The Pools Beneath a Guillotine: A Review of Comemadre
by Roque Larraquy
Translated by Heather Cleary
Coffee House Press
152 pp. / $16.95
Comemadre by Roque Larraquy, translated by Heather Cleary for Coffee House Press, tells a story of bawd and the limits of experiment.
The plot follows a group of doctors in a sanatorium in Temperley in the province of Buenos Aires, Argentina in 1907. A vain and judging doctor, Quintana, voices the narration for the first half of the novel. He mocks his coworkers, holds no quarter for their simpering affectations, while secretly suffering in many of the same ways. He fantasizes about Menéndez, the head nurse at the sanatorium, much loved by all the doctors, and the object of Quintana’s secret desire.
The action begins with a sinister proposition, upon learning that a decapitated head remains alive for nine seconds, one Doctor Ledesma suggests, “If we could corroborate it scientifically, we’d be answering a great many questions. We’d be exploring territory that has, until now, belonged exclusively to religion: what is death and what comes after death.”

※ ※ ※

> _Problems to work on_:
**a)** Answer these questions from the Comemadre review:
(i) Who translated the novel?
(ii) In what town and year is the sanatorium set?
(iii) For how many seconds does a decapitated head remain alive?
**b)** Repeat the Comemadre review word for word, from "The Pools Beneath" up to and including "Quintana’s secret desire.".
**c)** Carry on the Comemadre review, picking up after its last sentence.
The listing comes from a separate source, unrelated to the Comemadre review.

※ ※ ※

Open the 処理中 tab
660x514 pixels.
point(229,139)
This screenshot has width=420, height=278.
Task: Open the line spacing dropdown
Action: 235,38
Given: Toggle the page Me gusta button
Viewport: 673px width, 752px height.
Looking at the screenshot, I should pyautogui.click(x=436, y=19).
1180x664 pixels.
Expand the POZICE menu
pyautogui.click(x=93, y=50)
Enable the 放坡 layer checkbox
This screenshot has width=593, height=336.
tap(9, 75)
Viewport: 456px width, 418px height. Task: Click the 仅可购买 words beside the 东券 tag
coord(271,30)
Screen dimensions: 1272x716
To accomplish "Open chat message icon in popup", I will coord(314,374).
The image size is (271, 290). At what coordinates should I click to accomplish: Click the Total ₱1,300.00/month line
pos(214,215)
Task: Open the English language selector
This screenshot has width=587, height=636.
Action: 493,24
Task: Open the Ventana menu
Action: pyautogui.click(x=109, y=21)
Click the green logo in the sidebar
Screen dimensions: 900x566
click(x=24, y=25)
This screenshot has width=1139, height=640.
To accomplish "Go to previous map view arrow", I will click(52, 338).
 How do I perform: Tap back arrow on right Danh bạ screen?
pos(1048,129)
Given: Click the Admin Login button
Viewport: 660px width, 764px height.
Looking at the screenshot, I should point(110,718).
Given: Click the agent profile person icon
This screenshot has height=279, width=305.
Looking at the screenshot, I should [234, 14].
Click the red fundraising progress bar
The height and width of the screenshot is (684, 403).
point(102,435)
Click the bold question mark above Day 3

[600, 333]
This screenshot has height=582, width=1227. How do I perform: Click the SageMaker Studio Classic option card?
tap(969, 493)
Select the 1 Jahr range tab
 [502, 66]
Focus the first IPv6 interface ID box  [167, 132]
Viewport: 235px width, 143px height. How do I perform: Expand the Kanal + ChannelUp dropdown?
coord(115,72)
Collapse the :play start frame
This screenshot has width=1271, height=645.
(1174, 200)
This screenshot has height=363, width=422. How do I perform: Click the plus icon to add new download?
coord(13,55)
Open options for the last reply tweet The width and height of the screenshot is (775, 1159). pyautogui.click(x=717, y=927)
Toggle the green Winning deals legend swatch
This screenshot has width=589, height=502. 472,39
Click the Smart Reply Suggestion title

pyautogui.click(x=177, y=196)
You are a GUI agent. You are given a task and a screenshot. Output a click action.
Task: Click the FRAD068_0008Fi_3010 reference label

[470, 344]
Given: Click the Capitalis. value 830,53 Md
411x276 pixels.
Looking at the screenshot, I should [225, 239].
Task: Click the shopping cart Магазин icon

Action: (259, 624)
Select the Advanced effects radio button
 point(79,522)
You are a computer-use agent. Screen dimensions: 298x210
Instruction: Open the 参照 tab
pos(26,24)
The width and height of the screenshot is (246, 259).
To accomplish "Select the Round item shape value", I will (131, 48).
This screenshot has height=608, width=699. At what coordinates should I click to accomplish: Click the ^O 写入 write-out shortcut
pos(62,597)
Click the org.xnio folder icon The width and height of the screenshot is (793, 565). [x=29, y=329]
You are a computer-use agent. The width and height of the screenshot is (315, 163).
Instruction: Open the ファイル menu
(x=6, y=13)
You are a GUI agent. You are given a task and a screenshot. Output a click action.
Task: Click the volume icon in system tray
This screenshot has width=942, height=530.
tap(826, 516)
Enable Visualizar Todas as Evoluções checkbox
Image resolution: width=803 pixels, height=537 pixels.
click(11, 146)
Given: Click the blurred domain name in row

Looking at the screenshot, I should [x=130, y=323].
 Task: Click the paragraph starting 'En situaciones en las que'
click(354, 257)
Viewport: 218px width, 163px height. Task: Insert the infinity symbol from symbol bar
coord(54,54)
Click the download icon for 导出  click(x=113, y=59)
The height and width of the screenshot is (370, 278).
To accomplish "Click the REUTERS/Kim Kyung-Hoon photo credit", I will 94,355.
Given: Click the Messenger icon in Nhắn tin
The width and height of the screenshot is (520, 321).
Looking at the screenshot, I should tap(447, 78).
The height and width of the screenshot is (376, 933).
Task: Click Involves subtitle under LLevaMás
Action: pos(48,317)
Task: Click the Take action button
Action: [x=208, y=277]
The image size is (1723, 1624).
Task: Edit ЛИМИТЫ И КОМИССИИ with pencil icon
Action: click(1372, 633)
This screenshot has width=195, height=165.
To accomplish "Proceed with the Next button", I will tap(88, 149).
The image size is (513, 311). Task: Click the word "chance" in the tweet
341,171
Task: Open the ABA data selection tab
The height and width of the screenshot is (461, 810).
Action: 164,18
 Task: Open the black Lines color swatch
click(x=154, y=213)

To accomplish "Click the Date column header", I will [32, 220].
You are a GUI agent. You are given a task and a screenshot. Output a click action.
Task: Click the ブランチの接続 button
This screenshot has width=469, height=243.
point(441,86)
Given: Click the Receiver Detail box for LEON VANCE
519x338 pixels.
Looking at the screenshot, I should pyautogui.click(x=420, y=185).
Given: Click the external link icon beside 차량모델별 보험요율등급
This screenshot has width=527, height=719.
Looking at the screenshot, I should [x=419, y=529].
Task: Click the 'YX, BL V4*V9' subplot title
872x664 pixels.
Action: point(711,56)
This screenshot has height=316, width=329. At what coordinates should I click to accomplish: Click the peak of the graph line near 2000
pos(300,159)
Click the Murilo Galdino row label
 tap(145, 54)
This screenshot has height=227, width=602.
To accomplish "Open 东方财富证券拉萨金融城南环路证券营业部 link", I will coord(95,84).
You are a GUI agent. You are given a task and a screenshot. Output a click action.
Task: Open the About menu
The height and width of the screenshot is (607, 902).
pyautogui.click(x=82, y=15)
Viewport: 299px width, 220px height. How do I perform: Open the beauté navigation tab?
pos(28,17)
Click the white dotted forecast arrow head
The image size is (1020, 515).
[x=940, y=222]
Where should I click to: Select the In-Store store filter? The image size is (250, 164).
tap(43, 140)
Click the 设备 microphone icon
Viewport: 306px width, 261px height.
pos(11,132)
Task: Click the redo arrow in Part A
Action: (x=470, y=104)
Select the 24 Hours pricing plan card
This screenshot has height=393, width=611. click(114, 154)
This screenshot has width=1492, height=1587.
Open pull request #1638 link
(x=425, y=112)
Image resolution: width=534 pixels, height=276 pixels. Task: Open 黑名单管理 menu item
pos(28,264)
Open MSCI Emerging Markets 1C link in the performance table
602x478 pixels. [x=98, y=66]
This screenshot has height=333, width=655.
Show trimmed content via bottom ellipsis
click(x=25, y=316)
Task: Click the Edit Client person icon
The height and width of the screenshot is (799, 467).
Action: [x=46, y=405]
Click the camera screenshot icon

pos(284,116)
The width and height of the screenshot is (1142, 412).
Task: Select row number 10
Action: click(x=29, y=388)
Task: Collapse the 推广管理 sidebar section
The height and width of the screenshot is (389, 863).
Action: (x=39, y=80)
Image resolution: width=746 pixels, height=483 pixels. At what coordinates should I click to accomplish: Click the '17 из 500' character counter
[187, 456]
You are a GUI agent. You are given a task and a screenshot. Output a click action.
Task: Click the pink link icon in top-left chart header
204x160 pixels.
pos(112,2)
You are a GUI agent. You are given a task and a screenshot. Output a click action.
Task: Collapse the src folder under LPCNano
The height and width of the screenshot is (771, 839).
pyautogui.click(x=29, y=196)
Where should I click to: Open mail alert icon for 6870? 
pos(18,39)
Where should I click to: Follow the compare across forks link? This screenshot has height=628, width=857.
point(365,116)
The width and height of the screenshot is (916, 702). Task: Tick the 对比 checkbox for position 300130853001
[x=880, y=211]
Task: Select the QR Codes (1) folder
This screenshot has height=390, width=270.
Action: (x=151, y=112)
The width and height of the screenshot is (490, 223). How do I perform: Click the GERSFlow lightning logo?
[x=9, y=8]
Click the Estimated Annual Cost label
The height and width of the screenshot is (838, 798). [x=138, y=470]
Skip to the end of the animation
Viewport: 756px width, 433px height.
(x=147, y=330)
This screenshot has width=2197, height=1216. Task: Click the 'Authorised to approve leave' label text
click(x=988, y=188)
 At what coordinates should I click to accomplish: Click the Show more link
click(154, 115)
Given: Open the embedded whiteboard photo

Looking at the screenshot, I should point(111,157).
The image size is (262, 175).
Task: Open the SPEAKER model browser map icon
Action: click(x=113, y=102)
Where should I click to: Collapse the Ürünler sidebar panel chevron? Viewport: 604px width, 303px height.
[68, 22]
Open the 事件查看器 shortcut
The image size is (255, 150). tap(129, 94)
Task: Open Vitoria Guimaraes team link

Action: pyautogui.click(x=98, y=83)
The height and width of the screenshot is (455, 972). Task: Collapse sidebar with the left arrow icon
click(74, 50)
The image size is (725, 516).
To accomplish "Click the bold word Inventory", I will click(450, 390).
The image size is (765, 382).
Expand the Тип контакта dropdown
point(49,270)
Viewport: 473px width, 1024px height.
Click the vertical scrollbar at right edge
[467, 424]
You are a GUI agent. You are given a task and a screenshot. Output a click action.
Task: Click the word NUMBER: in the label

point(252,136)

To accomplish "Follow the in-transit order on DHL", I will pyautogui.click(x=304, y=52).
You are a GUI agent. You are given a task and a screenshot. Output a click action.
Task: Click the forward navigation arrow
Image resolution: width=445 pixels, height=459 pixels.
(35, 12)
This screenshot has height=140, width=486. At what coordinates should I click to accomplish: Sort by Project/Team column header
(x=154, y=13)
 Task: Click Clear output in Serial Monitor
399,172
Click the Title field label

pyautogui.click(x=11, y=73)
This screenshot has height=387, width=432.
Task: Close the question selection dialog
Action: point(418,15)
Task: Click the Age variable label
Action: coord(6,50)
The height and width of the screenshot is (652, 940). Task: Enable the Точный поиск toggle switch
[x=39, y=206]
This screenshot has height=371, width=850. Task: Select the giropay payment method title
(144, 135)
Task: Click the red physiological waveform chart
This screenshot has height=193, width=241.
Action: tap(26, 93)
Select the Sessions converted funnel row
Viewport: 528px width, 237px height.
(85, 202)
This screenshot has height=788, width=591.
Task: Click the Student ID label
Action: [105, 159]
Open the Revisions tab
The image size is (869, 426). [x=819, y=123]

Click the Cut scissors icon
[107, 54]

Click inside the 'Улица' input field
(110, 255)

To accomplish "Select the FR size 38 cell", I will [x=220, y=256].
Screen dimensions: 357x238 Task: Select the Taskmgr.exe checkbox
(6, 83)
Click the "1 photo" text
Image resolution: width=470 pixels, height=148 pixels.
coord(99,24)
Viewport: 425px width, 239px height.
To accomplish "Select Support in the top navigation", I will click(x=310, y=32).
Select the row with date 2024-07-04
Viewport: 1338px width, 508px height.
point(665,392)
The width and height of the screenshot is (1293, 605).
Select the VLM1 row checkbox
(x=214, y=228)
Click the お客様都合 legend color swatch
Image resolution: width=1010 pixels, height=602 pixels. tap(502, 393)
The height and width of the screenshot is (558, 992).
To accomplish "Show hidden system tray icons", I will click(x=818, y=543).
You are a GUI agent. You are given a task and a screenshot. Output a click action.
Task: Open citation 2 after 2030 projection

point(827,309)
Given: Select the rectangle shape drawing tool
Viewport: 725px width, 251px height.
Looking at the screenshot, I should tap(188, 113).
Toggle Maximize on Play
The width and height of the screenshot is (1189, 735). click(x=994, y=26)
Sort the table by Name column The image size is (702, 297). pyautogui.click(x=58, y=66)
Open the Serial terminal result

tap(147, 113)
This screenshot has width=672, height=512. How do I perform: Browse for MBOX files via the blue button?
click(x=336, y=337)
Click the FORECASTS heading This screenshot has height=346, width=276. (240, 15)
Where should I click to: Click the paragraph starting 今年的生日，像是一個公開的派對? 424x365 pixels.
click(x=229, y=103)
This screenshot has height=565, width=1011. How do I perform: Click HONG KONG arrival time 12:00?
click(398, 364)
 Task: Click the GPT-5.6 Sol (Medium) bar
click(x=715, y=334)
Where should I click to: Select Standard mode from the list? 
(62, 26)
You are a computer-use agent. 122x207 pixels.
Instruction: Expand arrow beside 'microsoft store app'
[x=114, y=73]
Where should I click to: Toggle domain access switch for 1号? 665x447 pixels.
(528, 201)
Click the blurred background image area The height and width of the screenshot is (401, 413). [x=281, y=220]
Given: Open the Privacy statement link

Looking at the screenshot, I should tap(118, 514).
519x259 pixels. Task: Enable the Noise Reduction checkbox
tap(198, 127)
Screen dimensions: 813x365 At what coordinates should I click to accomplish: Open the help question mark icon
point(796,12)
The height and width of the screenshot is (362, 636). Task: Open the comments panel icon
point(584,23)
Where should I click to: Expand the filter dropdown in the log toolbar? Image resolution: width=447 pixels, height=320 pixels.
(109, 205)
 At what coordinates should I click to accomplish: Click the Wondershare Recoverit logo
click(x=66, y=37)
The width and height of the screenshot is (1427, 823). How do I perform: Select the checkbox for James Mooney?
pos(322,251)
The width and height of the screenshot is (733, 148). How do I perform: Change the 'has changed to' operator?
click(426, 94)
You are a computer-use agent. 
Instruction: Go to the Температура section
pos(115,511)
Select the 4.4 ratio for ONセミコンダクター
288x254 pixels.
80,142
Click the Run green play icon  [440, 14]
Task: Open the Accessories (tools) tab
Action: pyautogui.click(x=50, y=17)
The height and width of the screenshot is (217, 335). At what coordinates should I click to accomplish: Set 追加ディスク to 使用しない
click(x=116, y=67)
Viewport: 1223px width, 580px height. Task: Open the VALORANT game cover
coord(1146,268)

※ ※ ※

> _Replies_:
**a)**
(i) Heather Cleary
(ii) Temperley, in 1907
(iii) Nine seconds

**b)**
The Pools Beneath a Guillotine: A Review of Comemadre
by Roque Larraquy
Translated by Heather Cleary
Coffee House Press
152 pp. / $16.95
Comemadre by Roque Larraquy, translated by Heather Cleary for Coffee House Press, tells a story of bawd and the limits of experiment.
The plot follows a group of doctors in a sanatorium in Temperley in the province of Buenos Aires, Argentina in 1907. A vain and judging doctor, Quintana, voices the narration for the first half of the novel. He mocks his coworkers, holds no quarter for their simpering affectations, while secretly suffering in many of the same ways. He fantasizes about Menéndez, the head nurse at the sanatorium, much loved by all the doctors, and the object of Quintana’s secret desire.

**c)**
“This is what I propose,” he continues: “We select a group of terminally ill patients and sever their heads without damaging their vocal apparatus…We then ask the heads to tell us what they observe.”
It’s a silly proposition, with all of the inevitable gore of a camp horror film. The novel’s charm comes in the mundane college novelesque vying for position of the doctors. They begin to do terrible things, worrying mostly about the logistics. Many of the best jokes have to do with Quintana’s incompetent attempts to woo Menendez, not to mention the foolhardy, “Argentine National Character.” In tenor, it reminds me of certain dark comedy films by Chabrol or Zulawski, films that are ostensibly thrillers, but are actually comedies of manners.
The overall mood is wise cracking and self-aware. There is a thread of modernism that centers wholly on institutes and hospitals. For people from the early 20th Century, the pettiness and systems of control that came to symbolize an emergent world. It’s evident in Franz Kafka, and Maurice Blanchot. Jakob von Gunten, the 1909 novel by Robert Walser, imagines an institute for servants. Walser lived out most of his adult life in a sanatorium. Thomas Mann’s 1924 masterpiece, The Magic Mountain, takes place in a sanatorium in the mountains of Switzerland. Antonin Artaud famously experienced hallucinations, living in asylums until his death. So this is, of course, a tongue-in-cheek evocation of high modernism.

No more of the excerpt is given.